▶ _Input for this task_:
>>>

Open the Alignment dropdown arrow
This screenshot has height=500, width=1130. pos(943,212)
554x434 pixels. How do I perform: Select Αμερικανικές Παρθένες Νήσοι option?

<<<
>>>

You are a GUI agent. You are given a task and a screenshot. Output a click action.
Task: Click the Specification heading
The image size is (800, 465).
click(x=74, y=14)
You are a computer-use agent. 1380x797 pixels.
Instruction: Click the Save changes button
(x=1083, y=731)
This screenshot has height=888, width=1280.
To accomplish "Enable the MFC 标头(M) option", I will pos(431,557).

<<<

▶ _Task directions_:
Show each line of the material that includes the string "agent" by copying it.

▶ _Response to this task_:
You are a GUI agent. You are given a task and a screenshot. Output a click action.
You are a computer-use agent. 1380x797 pixels.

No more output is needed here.